Other concerts around London & Oxford were also performed in the years since as well as an Arts Council tour of England.
In May 1999 Scatter were invited to perform at the "Uncool" Festival in Poschiavo, on the Swiss border with Italy. The Festival was a celebration of Cecil Taylor's 70th birthday.
The recordings on the CD are compiled from recording sessions in London with no overdubs and a minimum of editing. The sound the group makes is pure Improvisation. There is no discussion on what will be played. The kinetic energy of the four Improvisers display a rich dynamic range, expressive depth, quicksilver reactions and a sly sense of humour."-FMR
• Show Bio for Pat Thomas
"Born 27 July 1960; Piano, electronics. Pat Thomas started playing at the age of 8 and studied classical music and played reggae. He began playing jazz at sixteen after seeing Oscar Peterson on television then listened to snatches of jazz on the radio before, in 1979, playing his first serious improvised gigs.
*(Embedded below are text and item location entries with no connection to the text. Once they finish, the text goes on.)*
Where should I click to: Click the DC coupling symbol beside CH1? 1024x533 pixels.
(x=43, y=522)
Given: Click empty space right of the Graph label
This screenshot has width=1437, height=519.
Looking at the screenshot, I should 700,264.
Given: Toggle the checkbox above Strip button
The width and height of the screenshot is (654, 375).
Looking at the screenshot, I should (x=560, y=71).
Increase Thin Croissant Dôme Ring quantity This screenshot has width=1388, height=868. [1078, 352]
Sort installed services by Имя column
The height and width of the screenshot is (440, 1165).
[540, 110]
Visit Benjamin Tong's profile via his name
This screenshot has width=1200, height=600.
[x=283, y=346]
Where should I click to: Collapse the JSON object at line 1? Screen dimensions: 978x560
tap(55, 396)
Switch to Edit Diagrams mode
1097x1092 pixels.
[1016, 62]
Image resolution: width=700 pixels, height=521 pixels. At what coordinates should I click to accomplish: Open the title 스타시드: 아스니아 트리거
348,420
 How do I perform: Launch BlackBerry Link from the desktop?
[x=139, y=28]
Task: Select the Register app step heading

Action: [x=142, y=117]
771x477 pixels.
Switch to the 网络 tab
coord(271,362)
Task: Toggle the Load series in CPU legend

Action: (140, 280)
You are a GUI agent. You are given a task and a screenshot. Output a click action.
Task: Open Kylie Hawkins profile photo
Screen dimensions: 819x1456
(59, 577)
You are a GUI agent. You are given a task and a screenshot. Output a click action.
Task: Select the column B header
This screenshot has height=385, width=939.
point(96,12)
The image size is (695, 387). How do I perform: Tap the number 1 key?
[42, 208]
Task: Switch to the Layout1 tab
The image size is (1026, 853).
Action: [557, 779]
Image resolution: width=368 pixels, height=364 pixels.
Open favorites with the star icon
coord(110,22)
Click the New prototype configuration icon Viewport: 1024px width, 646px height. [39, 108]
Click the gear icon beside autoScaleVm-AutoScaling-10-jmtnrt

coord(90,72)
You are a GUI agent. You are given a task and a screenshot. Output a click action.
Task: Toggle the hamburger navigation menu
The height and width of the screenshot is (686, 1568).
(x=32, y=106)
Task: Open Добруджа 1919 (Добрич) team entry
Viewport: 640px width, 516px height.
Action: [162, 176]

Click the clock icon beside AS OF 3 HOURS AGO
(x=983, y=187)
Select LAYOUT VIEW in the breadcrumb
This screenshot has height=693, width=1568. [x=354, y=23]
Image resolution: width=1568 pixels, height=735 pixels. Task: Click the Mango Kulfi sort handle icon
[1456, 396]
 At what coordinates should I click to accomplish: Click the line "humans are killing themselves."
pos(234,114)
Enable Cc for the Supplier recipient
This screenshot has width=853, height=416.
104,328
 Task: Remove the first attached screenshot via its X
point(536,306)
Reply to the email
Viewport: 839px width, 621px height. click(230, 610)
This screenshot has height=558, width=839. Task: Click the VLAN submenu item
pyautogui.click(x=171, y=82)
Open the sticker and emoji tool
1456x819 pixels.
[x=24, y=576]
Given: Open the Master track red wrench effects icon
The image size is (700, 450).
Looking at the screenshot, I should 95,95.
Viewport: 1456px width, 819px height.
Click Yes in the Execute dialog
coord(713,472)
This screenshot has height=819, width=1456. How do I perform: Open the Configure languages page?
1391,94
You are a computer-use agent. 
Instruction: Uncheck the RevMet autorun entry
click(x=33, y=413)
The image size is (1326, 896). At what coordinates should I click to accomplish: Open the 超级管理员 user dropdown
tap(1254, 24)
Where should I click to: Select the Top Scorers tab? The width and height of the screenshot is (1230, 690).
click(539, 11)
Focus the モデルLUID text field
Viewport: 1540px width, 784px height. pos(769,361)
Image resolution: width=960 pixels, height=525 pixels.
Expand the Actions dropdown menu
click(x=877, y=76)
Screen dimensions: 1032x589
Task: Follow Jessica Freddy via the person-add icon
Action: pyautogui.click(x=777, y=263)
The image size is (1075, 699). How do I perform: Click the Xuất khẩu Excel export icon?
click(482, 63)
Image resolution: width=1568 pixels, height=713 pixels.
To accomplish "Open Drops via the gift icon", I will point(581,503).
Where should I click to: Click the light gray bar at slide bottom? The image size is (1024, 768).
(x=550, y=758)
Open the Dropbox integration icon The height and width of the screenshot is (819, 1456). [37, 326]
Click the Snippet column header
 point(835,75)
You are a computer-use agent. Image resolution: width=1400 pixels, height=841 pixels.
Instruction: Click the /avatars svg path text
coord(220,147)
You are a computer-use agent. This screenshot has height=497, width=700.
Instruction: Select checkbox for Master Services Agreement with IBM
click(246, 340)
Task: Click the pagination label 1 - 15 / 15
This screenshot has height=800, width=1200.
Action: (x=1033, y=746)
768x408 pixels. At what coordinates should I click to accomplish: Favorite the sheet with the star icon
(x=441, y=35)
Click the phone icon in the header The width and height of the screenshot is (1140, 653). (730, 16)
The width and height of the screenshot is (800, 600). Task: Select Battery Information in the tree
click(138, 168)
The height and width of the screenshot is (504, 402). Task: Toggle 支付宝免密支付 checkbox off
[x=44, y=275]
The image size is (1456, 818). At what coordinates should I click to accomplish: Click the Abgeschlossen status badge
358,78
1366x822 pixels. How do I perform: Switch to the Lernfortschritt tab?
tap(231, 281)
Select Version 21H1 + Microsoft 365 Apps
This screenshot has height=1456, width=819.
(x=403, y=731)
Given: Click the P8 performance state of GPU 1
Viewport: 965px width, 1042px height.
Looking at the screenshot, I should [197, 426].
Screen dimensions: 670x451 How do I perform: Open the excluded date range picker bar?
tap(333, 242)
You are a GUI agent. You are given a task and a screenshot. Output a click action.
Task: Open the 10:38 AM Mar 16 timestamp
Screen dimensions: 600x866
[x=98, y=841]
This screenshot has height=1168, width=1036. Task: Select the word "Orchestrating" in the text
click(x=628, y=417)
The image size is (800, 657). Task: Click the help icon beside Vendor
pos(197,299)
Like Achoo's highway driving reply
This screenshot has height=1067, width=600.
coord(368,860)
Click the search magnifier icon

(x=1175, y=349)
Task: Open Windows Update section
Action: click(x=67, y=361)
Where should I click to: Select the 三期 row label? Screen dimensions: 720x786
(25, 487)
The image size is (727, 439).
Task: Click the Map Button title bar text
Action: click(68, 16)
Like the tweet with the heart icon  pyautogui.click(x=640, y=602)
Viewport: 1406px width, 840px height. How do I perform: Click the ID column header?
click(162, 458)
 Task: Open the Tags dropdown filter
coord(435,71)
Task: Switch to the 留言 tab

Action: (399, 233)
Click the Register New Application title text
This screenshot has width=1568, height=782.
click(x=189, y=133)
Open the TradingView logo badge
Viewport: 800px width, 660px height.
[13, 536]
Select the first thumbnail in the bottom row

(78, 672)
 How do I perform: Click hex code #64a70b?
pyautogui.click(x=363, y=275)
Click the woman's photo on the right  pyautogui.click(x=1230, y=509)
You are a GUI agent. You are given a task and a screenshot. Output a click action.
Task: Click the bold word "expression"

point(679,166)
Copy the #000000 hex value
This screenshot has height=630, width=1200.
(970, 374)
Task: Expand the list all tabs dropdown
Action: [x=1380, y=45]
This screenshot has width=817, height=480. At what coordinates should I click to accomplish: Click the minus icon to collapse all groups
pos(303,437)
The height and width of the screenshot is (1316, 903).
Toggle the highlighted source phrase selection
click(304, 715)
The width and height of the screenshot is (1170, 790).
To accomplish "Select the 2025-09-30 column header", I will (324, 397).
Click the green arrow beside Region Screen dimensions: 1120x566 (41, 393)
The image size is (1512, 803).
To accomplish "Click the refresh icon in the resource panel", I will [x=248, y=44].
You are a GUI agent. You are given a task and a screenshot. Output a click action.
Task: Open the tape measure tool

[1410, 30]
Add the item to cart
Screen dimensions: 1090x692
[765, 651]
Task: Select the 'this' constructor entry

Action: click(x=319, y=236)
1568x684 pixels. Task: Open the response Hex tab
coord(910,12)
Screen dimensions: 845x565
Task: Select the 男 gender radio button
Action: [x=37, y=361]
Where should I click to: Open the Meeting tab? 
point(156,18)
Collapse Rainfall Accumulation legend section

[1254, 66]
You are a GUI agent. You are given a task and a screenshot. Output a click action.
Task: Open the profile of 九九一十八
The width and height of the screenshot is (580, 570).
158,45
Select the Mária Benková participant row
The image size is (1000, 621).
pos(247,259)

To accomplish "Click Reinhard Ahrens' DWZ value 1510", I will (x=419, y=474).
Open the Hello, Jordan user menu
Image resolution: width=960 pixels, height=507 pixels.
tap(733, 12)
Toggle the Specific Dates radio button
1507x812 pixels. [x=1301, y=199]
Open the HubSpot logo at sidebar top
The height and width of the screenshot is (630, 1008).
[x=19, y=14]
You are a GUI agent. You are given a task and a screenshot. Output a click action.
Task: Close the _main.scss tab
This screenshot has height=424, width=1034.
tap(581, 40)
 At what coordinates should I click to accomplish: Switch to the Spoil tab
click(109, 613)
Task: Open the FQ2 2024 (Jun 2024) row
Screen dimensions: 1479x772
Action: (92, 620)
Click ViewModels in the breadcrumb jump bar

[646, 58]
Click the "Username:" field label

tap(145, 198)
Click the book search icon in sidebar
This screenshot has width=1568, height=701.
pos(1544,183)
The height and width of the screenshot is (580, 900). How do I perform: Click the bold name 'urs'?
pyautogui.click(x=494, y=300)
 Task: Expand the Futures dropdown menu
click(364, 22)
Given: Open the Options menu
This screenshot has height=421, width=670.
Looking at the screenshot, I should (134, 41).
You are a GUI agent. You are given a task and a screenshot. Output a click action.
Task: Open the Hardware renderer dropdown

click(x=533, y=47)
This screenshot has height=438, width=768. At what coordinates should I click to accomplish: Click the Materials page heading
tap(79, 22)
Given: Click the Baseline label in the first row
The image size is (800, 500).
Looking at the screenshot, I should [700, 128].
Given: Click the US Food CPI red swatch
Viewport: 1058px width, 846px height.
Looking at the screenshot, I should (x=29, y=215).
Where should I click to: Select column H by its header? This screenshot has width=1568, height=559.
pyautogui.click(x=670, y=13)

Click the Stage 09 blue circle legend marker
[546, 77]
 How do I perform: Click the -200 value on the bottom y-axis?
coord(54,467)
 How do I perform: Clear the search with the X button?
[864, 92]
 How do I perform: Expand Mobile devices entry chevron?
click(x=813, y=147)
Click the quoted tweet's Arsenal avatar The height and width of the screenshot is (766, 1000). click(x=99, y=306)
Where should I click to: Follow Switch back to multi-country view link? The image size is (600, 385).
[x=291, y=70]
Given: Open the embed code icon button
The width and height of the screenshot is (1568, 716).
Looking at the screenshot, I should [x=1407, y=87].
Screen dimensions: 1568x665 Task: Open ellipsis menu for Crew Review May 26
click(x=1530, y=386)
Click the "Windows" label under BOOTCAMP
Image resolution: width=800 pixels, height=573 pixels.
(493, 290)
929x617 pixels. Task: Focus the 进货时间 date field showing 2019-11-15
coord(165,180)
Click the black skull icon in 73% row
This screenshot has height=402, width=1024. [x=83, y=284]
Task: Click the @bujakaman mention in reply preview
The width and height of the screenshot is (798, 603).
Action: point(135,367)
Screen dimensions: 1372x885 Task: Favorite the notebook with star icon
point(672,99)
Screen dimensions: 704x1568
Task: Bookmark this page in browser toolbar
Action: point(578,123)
From 1986 he played with Ghosts which was Pete McPhail and Matt Lewis.
In addition to programming his keyboards, Pat Thomas also utilises prerecorded tapes. He told Chris Blackford (1991), 'As far as the tapes are concerned I'll probably just sit in front of the TV and tape whatever's going on and so some editing afterward to decide what might be useful. ...But I don't actually put a label on each tape saying what's on there, so when I come to use them I don't know what I'm going to be playing. That obviously prevents me from setting things up. I pick them at random and see what happens. So I'm just as surprised as anybody else at what comes out'.
In 1988 he was awarded an Arts Council Jazz Bursary to write three new electroacoustic compositions for his ten-piece ensemble, Monads: Roger Turner and Matt Lewis, percussion; Pete McPhail, WX7 wind synthesizer; Neil Palmer, turntables; Phil Minton, voice; Phil Durrant, violin; Marcio Mattos, bass; Jon Corbett, trumpet; Geoff Searle, drum machines. The intention was to feature different aspects of electronics using improvisation so, for example, one piece - Dialogue - featured Pete McPhail and Neil Palmer, another concentrated on the interaction of percussionists and drum machines, and a third piece had Phil Minton and Jon Corbett improvising with a computer. The pieces were performed at the Crawley Outside-In Festival of new music in 1989.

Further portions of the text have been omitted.